* _Exercise brief_
Your output should be the lines from the one with "Collapse the Ramp Period section" through the end of the entries below, set down word for word and nothing else.
*** The data ***
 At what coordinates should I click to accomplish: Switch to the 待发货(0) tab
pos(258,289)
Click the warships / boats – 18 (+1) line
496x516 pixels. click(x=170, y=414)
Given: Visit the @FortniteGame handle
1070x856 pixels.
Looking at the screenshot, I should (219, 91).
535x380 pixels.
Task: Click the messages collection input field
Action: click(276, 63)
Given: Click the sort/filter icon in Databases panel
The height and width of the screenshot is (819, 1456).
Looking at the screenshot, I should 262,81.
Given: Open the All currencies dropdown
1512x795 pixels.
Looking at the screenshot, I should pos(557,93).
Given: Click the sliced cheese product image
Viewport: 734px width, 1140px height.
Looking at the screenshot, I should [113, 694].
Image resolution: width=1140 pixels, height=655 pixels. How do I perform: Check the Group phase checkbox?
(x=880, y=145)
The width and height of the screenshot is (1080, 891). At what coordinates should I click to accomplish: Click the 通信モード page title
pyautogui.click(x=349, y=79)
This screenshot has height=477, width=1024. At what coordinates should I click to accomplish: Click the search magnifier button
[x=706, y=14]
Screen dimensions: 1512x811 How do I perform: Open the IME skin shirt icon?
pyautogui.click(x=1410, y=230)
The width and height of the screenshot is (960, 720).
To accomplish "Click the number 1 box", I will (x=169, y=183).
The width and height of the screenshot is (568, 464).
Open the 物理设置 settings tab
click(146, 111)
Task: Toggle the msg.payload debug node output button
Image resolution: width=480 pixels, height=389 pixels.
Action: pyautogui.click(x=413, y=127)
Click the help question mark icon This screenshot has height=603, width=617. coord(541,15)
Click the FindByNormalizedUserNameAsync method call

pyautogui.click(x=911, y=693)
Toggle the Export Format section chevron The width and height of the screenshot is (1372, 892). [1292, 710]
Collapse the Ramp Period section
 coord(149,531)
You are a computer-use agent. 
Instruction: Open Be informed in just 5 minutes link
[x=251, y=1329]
***
* _Answer section_
Collapse the Ramp Period section
 coord(149,531)
You are a computer-use agent. 
Instruction: Open Be informed in just 5 minutes link
[x=251, y=1329]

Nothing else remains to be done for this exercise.